Johnson cherishes an animosity toward most modern art that goes back to childhood. And he's inclined to simplistically or cynically dismiss anything he doesn't like, a tendency that often makes him look ridiculous.

For instance, with no supporting argument, he claims that various artists could not draw. Renoir, Cezanne, Munch, and Bacon are just four he tars with that stiff brush.

He describes Renoir's work as displaying "uncertain draughtsmanship," yet the book reproduces Renoir's "Boating Party Lunch," which is drawn with a brush of exquisite sensitivity and with an accurate delicacy of touch that Watteau or Boucher might have envied.

If, as Johnson avers, Cezanne is little more than a manually incompetent theoretician (not to mention "an enthusiastic but unskilled practitioner" of watercolor!) then why, as the writer admits, has his work been so admired and studied by later artists? These artists, incidentally, included the sculptor Henry Moore, who is one of Johnson's rare 20th century heroes.

Such spiky expressions of personal distaste are a poor justification for the vigorous assertions and provocations favored by this reputable historian who also has a fondness for hyperbole. That practice leads him into a slap-dashery that in turn leads the reader to start questioning the accuracy of his writing on any art or artist, old or new.

This problem accumulates as the book progresses and numerous little assertions of fact are noticeably inaccurate: Maurice Denis was never a "cubist." Carl Larssen was not "a well-known illustrator of children's books."

Johnson also eagerly espouses or challenges various popular myths ("old" art history), but needs documentary support to be convincing, even if his claims are true. Van Gogh sold many more than one picture? He cut off his whole ear? How does Johnson know what caused Goya's deafness? How does he know what the rest of the world doesn't?
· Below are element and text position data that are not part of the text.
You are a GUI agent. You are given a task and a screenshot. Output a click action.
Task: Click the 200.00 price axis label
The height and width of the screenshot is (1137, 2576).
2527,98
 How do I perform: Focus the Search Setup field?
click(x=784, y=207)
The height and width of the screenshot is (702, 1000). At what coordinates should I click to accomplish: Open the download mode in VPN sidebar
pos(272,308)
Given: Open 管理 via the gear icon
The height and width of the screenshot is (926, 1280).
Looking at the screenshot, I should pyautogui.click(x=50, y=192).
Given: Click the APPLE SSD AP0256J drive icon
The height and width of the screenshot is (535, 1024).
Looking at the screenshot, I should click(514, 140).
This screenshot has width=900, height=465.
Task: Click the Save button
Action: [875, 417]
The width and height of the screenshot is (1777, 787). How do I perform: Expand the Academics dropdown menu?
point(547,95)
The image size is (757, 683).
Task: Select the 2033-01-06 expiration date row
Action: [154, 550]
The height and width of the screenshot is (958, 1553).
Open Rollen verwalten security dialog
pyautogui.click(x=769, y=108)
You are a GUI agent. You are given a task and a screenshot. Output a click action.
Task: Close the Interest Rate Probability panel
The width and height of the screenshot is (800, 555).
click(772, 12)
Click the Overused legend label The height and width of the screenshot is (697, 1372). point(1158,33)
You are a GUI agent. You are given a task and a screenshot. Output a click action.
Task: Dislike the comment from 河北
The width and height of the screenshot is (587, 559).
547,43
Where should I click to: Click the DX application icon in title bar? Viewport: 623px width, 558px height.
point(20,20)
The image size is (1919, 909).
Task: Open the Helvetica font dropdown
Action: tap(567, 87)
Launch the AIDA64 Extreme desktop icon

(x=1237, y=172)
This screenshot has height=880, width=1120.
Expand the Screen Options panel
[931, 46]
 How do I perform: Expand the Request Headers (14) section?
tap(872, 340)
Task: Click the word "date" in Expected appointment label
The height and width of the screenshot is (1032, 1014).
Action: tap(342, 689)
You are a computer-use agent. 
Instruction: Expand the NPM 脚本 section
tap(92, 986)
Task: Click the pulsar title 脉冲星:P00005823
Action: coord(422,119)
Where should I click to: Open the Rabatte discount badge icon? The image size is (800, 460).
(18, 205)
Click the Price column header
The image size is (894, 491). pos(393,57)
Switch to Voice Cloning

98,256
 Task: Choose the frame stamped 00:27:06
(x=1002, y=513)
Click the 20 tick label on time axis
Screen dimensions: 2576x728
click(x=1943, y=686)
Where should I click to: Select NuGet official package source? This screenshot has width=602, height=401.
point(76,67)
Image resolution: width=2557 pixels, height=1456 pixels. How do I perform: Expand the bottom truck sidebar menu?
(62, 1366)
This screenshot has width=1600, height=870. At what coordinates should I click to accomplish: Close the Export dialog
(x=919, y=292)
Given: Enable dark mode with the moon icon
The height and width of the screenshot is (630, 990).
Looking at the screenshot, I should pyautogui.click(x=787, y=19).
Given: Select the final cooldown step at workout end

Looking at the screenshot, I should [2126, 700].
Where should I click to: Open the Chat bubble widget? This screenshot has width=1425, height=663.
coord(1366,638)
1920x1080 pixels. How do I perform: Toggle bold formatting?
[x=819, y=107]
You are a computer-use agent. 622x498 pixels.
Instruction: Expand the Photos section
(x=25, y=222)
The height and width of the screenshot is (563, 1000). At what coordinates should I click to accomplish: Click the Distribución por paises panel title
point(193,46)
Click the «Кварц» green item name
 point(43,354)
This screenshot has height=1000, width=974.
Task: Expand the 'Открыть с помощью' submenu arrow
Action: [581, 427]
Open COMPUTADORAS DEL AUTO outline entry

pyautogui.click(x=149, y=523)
And this situation is exacerbated by a major publishing faux pas: the decision to omit bibliography and source notes. Johnson himself so strongly and understandably regrets this exclusion that he mentions it apologetically in his preface.

On the other hand, the author has gathered in this tome a vast swath of art appreciation. He frequently makes one look at familiarities with fresh eyes and new inspiration. Cave art is one striking example.

He also brings to vivid notice aspects of the world art that are still too little studied or completely ignored. He writes wonderfully about Chinese pottery and fascinatingly about African art.

If he is unfair to many artists, he reinstates others who have not deserved obscurity. He is not always completely "new" in this - art historians have in recent years given far more attention to the "whole picture" of a period, and not just to its heroes. But there is no doubting the extensiveness of Johnson's research. He sometimes makes cross-references that could only be made by a writer painting such a large canvas as he is. One example that gives pause for thought is the wild suggestion that there might (or might not) have been a link between Turner and Hokusai.

The book is a gigantic undertaking. It might have been better in several volumes, though. And the credibility of his effort is undermined when he cannot be bothered to seriously analyze the work of artists he considers overrated or too popular.

Also, he belabors his dislike of labels. Few art lovers like them. But, even when they were originally insults - like "Gothic" and "Impressionist" - it doesn't take long for the labels themselves, once attached, to have their meaning changed and taken over by the positive character of the period, style or group.

Johnson himself uses countless labels, even inventing more than a few (some ironical, no doubt). His silliest is to replace "modern art" with "fashion art." It's probably not a label with much glue, whatever its debatable truth.

Christopher Andreae writes about the arts for the Monitor from Glasgow, Scotland.